** WHAT NEEDS TO BE DONE **
Look below for the line with "Given: Click the", then repeat it and all lines after it, exactly, minus any pictures.

** ENTRIES PROVIDED **
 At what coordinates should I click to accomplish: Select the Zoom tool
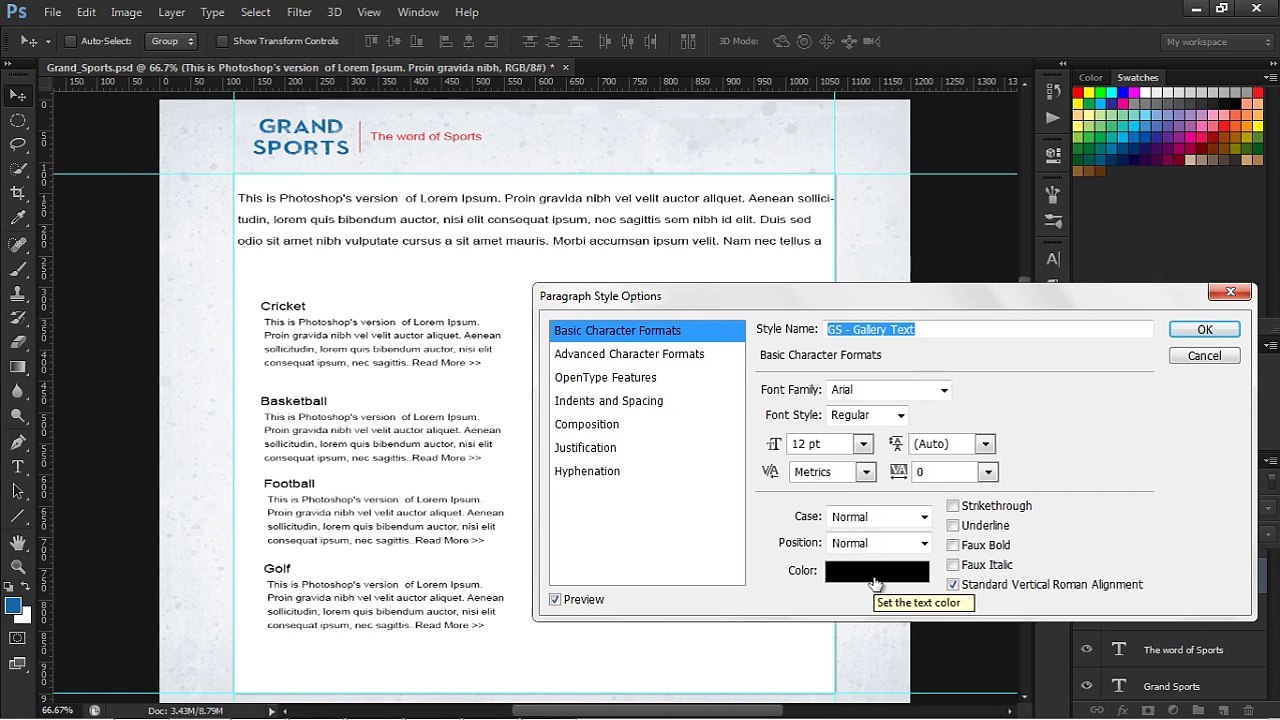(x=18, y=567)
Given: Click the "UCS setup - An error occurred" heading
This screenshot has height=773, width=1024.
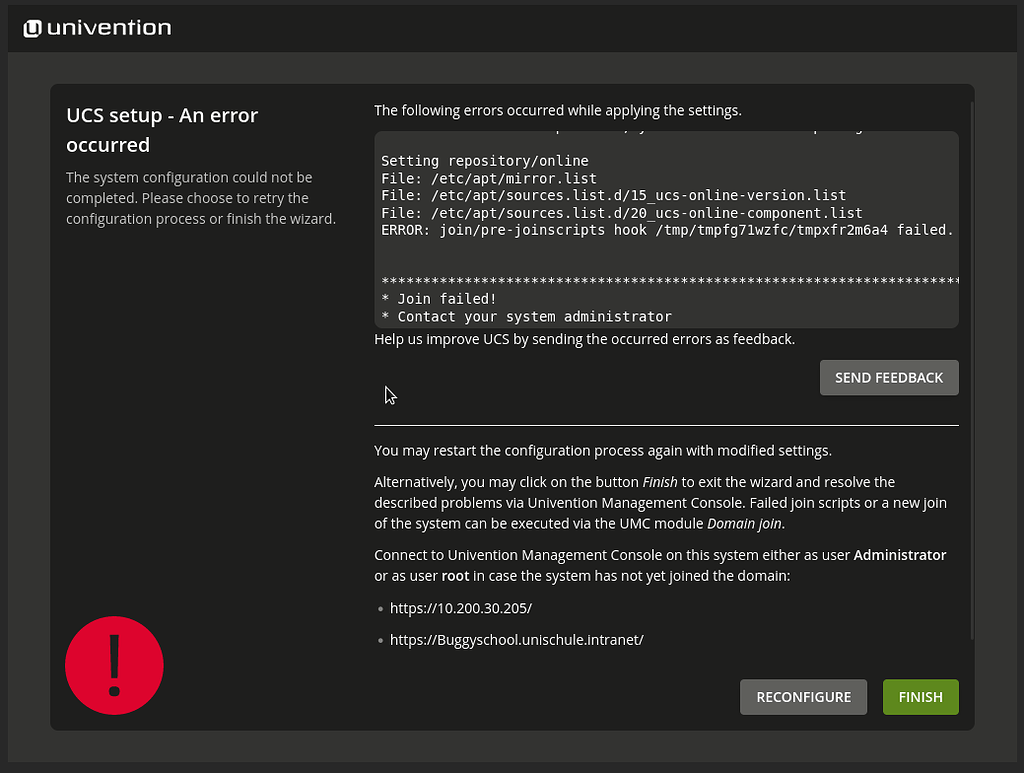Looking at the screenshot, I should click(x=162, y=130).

** RESULT FOR THIS TASK **
Given: Click the "UCS setup - An error occurred" heading
This screenshot has height=773, width=1024.
Looking at the screenshot, I should click(x=162, y=130).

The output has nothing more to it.